Honor Farm, The (SXSW 2017)
Starring Olivia Applegate, Louis Hunter, Dora Madison, Liam Aiken, Katie Folger, Michael Eric Reid, Mackenzie Astin, Michelle Forbes, Josephine McAdam, Christina Parrish
Written and directed by Karen Skloss
Screened at the 2017 SXSW Film Festival
The Honor Farm may not be considered a typical midnight movie, but its blend of teen angst, the occult, and psychedelia represents the unique cultural mix found in Austin, making it a natural fit for the late night crowd at the SXSW Film Festival. Add the fact that SXSW and Austin Film Society co-founder Louis Black served as producer, and the twisted coming-of-age tale suddenly seems right at home among previous entries in the “keep Austin weird” film canon.
The Honor Farm isn’t really about the terror of discovering an unseen ceremony of the occult hidden away in the hill country; it’s about going through the sometimes horrific journey of finding yourself… while you’re on mushrooms.
Not to be rude, but besties Lucy (Applegate) and Annie (Folger) are pretty much your typical bow-heads dreaming of the perfect senior prom night that will cap off their high school years and send them off into the rest of their incredibly fulfilling lives in suburbia. After the night takes a turn for the worse thanks to their drunk dates, the two girls escape the night they expected and wind up embarking on the adventure they never knew they really needed. You know, how prom night should really be!
On a whim, they jump into a car with three of the wildest girls in school on their way to an abandoned prison work camp for a night of flashlight investigating and personal exploration. After agreeing to go down the rabbit hole with the rest of the group by downing a few stems and caps, it’s Lucy who winds up going on the most frightening journey of her young and sheltered life.

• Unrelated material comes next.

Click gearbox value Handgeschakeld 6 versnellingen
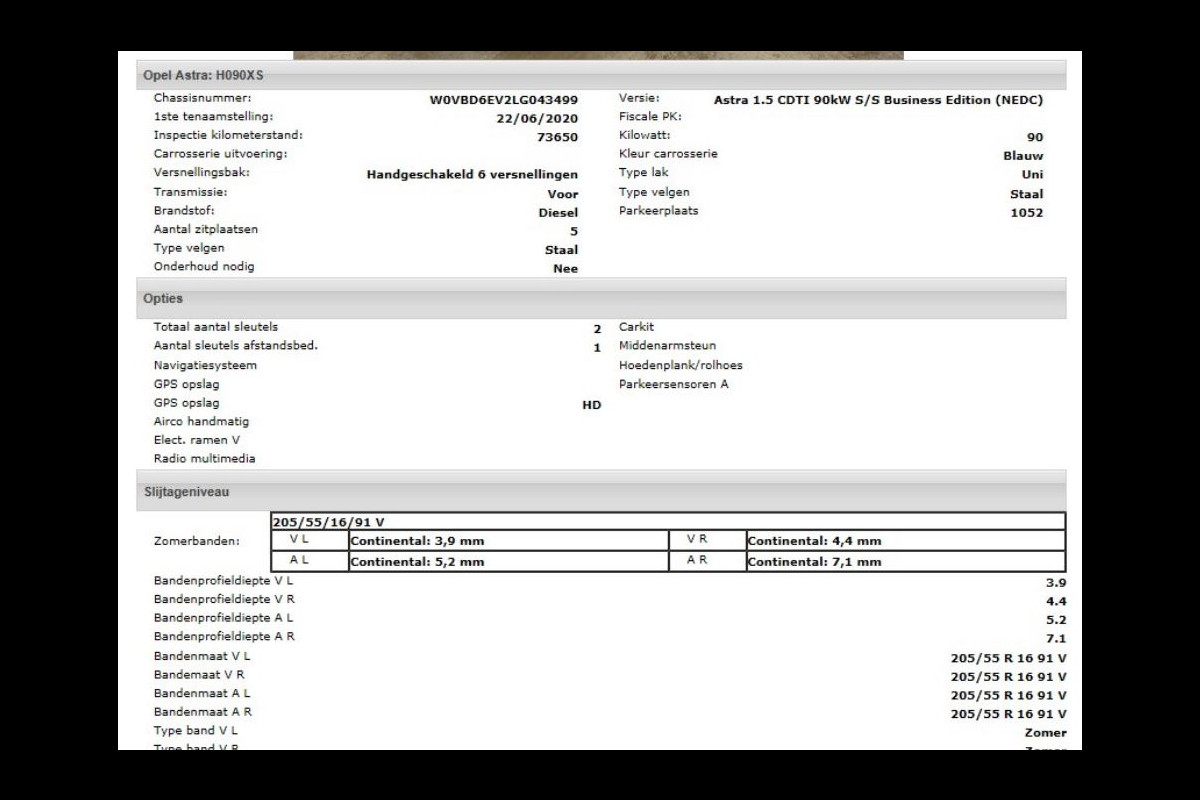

As the trip takes hold, Lucy has visions of an animal head with a human body calling her from afar, as if to invite her to join in some ancient dance. With the entire idea of prom as one of our last, nationally recognized rituals, writer/director Karen Skloss draws parallels with more pagan ideas of communing with nature to help guide Lucy through the process of creating a new, more worldly version of herself. As she starts to fall for JD (Hunter), the biggest drug dealer in school, Lucy realizes that she’s a lot deeper and more self-aware than her Eighties-inspired prom dress might suggest.

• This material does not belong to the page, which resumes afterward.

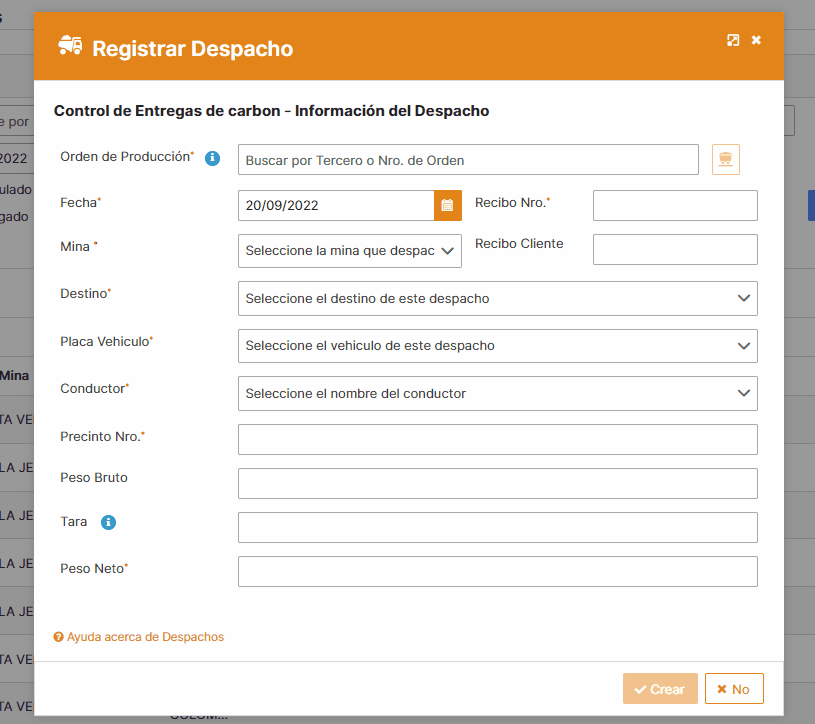Click the truck icon in dialog header

(70, 46)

The kids do actually stumble upon some dark deeds in the bowels of the abandoned prison that shock them and challenge what they think they know about themselves, but Skloss uses the moment to embolden instead of enslaving them. The Honor Farm doesn’t have time for victims and the horror cliches that comes with them, and it takes a very deliberate turn in the second act that drives home the fact that this is not going to turn into a typical genre piece.

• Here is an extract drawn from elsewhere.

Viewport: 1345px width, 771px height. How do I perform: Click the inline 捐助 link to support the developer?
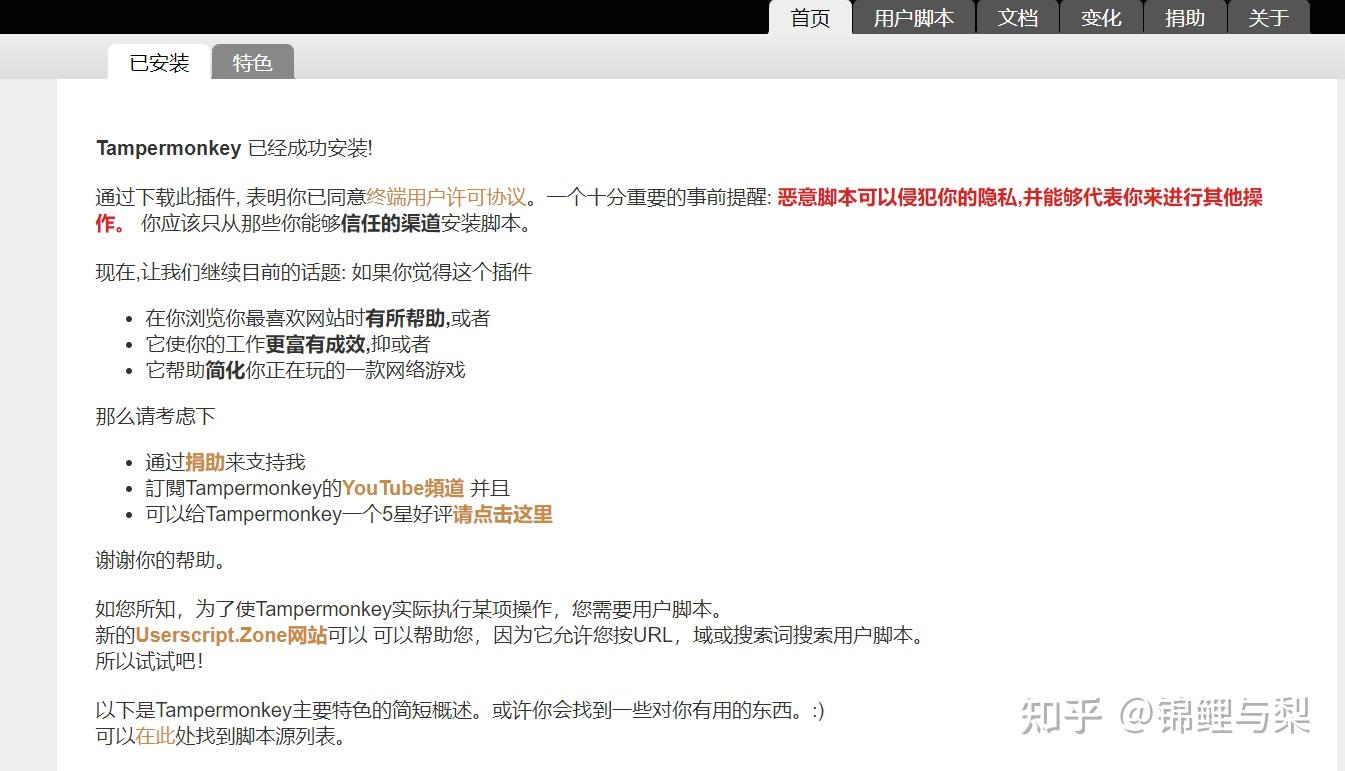click(x=205, y=462)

The classic horror setup of kids in the woods at an abandoned haunted building is really used to subvert the genre expectations that we’ve all grown accustomed to. Layered on top of that setup, imagery of the occult and moments that would make David Lynch proud do allow The Honor Farm to call itself genre, but those devices are cleverly used to aid in self-discovery. Instead of putting the cool kids of The Honor Farm on a path that should lead to their doom, it actually leads them into a psychedelic metamorphosis. It’s a document to remind us of the days when one night really could change your life.